## Information shown
┄┄┄┄┄┄┄┄┄┄

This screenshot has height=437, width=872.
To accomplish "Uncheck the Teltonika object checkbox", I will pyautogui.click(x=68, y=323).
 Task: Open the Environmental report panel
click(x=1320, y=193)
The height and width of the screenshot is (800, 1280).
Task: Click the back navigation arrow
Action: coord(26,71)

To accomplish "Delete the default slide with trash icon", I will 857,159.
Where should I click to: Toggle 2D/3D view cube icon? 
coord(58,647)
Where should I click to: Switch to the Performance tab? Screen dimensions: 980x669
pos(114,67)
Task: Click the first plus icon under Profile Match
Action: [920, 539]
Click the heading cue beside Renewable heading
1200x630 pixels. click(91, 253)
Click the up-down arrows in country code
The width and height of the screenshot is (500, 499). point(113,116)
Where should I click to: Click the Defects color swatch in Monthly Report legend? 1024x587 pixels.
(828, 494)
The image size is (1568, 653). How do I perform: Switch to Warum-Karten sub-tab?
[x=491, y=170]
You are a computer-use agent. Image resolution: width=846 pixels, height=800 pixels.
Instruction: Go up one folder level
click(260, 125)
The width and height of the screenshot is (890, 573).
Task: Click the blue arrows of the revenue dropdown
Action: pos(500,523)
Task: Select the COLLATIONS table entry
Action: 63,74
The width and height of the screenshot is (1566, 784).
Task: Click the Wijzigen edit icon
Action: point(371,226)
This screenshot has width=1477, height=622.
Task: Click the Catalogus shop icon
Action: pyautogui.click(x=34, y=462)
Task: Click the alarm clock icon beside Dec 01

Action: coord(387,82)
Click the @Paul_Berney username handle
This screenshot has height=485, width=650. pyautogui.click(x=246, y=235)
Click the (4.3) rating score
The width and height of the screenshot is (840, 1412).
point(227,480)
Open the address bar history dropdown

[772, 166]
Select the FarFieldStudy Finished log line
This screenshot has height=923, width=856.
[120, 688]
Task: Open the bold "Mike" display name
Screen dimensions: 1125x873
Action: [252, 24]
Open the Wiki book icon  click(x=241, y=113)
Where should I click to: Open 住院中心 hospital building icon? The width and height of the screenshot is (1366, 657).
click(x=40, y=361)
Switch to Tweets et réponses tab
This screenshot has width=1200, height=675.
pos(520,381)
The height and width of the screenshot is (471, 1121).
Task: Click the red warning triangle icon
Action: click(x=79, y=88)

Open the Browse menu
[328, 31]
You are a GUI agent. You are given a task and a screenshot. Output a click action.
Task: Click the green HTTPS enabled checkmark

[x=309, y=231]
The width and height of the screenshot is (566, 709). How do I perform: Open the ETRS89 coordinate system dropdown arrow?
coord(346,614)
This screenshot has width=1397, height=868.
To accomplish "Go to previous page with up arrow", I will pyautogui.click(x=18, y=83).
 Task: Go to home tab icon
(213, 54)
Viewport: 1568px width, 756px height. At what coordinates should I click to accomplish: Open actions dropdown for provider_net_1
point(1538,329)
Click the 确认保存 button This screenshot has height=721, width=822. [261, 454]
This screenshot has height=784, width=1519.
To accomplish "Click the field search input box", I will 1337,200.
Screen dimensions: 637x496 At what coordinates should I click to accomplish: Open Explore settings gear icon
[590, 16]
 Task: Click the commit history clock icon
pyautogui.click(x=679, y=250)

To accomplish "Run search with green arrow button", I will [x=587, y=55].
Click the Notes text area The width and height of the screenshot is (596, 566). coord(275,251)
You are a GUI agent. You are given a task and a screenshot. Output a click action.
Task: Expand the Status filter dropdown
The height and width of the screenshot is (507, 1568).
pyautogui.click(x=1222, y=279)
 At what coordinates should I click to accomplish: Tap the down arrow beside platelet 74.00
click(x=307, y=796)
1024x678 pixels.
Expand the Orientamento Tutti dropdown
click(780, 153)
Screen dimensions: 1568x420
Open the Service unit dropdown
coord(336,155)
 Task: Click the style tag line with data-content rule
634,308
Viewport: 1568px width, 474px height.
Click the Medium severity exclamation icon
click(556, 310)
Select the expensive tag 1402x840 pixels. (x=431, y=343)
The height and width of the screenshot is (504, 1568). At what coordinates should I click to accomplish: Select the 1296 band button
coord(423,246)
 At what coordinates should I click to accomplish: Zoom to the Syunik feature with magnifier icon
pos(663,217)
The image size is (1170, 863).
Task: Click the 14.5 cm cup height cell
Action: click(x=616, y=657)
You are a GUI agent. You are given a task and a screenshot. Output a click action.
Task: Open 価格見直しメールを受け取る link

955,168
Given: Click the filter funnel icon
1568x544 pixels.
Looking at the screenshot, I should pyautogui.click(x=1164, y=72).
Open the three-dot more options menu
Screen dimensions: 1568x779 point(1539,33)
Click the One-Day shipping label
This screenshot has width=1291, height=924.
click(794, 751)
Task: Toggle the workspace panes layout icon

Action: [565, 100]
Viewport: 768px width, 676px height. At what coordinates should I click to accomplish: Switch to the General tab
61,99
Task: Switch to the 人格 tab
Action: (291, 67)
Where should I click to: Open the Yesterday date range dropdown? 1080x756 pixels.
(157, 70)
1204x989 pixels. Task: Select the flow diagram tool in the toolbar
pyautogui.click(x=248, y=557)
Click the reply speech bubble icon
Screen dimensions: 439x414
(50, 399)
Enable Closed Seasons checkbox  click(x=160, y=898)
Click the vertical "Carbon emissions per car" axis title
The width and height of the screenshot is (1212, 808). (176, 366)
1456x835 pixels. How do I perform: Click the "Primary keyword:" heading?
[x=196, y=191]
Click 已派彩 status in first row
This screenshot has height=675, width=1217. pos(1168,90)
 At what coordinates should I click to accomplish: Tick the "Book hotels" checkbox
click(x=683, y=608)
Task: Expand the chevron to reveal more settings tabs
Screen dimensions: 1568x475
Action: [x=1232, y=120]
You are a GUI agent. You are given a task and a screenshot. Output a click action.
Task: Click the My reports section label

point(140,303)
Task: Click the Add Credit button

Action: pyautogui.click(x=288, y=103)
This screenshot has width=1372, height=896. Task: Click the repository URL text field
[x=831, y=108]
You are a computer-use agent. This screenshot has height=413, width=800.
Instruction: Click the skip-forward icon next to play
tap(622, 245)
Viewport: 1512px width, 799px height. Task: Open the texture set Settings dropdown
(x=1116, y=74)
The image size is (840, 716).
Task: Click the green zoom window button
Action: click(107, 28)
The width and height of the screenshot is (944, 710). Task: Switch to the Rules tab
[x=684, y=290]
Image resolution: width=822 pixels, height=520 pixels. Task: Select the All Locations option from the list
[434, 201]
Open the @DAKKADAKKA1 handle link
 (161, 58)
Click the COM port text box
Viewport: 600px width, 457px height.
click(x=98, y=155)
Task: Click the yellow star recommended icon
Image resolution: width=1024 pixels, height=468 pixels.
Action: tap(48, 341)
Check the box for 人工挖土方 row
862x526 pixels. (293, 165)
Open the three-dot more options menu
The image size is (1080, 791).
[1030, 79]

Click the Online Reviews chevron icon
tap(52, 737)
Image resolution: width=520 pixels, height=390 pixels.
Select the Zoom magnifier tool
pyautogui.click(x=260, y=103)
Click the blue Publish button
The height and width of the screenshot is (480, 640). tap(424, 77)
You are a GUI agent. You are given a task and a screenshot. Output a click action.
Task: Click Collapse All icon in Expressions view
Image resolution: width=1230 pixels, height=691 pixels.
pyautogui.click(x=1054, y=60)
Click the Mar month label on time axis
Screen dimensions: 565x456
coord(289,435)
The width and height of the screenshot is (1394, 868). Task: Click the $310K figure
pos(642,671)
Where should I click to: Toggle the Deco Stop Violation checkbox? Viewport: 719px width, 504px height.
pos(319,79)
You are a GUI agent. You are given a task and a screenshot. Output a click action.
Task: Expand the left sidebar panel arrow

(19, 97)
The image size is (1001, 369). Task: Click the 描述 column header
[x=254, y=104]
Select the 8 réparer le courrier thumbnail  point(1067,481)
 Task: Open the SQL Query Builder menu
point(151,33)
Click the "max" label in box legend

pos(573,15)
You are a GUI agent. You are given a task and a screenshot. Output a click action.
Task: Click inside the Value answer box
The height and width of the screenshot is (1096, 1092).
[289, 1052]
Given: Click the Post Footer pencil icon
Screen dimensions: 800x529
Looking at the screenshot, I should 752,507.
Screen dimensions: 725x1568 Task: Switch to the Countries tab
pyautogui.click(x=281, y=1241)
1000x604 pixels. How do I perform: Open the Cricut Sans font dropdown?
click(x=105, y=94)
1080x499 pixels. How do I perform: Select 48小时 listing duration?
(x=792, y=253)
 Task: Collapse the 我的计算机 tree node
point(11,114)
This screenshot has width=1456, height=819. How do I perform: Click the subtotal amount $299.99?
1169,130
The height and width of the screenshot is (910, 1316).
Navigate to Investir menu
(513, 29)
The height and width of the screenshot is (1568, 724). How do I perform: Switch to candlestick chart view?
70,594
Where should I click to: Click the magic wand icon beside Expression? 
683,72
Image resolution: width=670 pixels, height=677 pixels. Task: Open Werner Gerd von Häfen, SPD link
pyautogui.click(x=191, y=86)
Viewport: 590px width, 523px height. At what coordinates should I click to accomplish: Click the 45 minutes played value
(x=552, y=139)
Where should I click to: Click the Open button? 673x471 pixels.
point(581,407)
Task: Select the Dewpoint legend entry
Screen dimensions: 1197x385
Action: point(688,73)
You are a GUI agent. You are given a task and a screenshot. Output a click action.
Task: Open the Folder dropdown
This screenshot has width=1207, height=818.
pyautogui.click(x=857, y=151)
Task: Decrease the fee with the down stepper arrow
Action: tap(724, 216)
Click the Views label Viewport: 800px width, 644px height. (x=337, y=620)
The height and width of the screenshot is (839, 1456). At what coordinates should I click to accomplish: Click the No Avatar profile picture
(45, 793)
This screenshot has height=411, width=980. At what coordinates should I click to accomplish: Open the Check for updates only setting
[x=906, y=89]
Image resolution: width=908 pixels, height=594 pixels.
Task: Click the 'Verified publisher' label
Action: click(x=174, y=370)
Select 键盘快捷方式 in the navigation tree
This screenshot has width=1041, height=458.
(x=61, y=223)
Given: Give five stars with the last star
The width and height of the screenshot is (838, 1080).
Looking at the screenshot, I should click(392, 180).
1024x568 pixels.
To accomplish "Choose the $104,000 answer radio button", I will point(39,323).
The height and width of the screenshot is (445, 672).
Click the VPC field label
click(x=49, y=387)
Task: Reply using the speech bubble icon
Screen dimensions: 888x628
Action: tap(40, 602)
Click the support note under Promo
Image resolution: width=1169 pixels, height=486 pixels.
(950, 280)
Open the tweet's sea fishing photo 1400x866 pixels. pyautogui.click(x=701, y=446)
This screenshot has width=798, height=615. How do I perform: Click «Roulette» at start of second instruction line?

┄┄┄┄┄┄┄┄┄┄

## Work to be completed
The answer must be a single number: the count of lines above that contain the word "bubble".

## Solved exercise
2